Cleanups slated for portions of Stony and Mill creeks

Owen Heine, a state conservation police officer, points to trash along Stony Creek near Columbia Furnace. Heine is  coordinating a spring cleanup effort scheduled for Saturday to pick up trash that is being left on private land along the banks of Mill and Stony Creeks.  Rich Cooley/Daily

Owen Heine, a state conservation police officer, points to trash along Stony Creek near Columbia Furnace. Heine is coordinating a spring cleanup effort scheduled for Saturday to pick up trash that is being left on private land along the banks of Mill and Stony Creeks. Rich Cooley/Daily

The Virginia Department of Game and Inland Fisheries needs the public’s help with cleanups of two area trout streams.

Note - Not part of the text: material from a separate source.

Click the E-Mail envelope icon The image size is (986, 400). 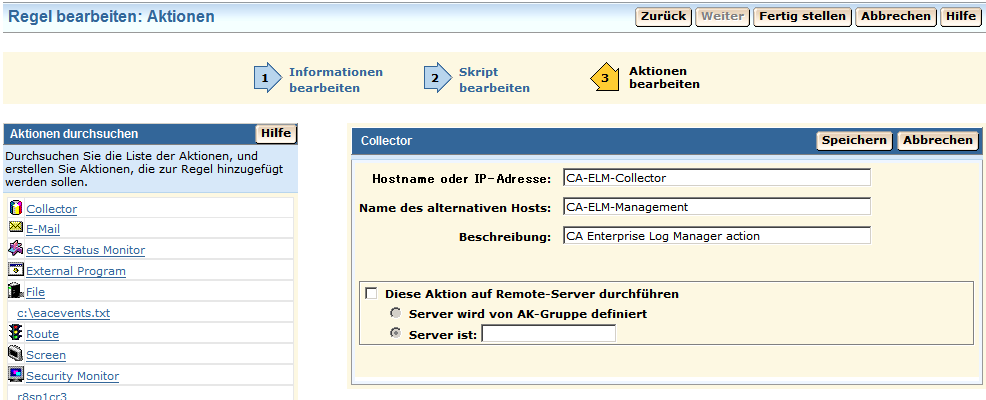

The streams are Stony Creek in Edinburg and Mill Creek in Mount Jackson. The cleanups will be from 10 a.m. to 2 p.m. Saturday, said Owen Heine, conservation police officer.

The targeted areas on these streams are sections of land that participate in a Virginia Department of Game and Inland Fisheries program that enables public fishing on private land.

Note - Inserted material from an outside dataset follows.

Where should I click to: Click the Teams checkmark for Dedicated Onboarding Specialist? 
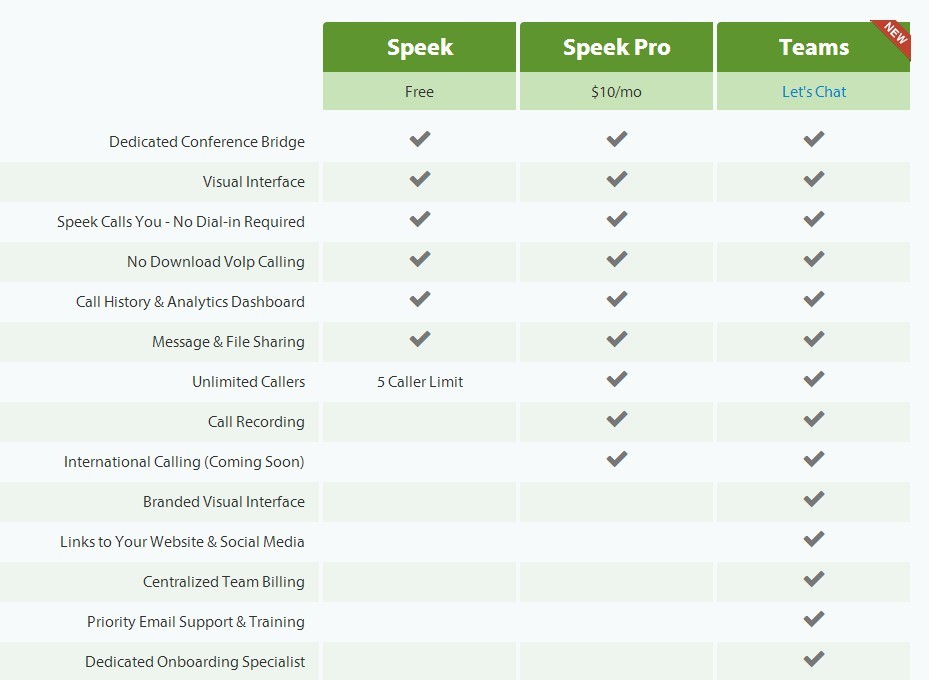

The private lands adjacent to these bodies of water are experiencing problems with litter and liability concerns from landowners.

“I think a small minority of that litter comes from fishermen,” said Heine. “Most of the trash comes from people just hanging out, partying in the areas … but the trout fishermen are the ones that will suffer.”

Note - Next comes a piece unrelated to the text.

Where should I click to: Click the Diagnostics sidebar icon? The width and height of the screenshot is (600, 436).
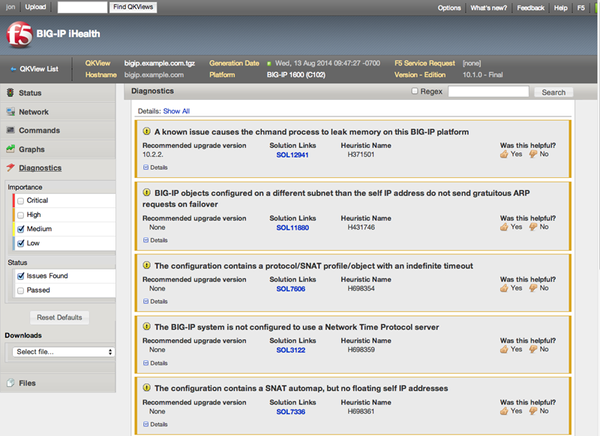click(x=10, y=168)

Heine said the program has been losing more and more private land on which the public can fish in part because of the littering.

“Cedar Creek was traditionally a creek that was stocked; that’s completely gone from the program now,” said Heine. “We’ve lost most of Mill Creek… It’s a real concern and it’s a real problem that if the public doesn’t show up and help, there’s going to be a continuing trend of losing these streams.”

In addition to the litter, some landowners are concerned they’ll be held liable should an injury occur to a fisherman on their land. Heine says this worry is unnecessary.

“Code section 29.1-509 limits landowner liability,” said Heine. “If you don’t charge a fee for the public to access your property, if they are injured doing one of those activities, you’re not liable unless there is something obviously dangerous that you didn’t make them aware of… I don’t want the fear of liability to keep people from enjoying the outdoors. The point is to go out and enjoy. That’s why this code section exists.”

Cleanup volunteers will meet at Larkin’s Grocery Store near Edinburg for the Stony Creek cleanup and Grace United Church of Christ in Mount Jackson.

Aaron Bushong, from Bushong Contracting in Woodstock, is donating his time and a truck. Dexter Moomaw, of Cabin Hill Homes LLC in Woodstock, is also helping the cause by donating his time and a truck.

Heine, who is organizing the cleanups, urges the public to turn out and help maintain a good rapport between fishermen and landowners.

“The point is, the landowners don’t have to allow the public access to the (streams),” said Heine. “It’s kind of a good faith agreement to allow the people to fish… If we continue to lose mileage, we’re not going to have a trout stocked program in Shenandoah County… It’s important that people come out and help clean up on this cleanup day to help keep the streams clean.”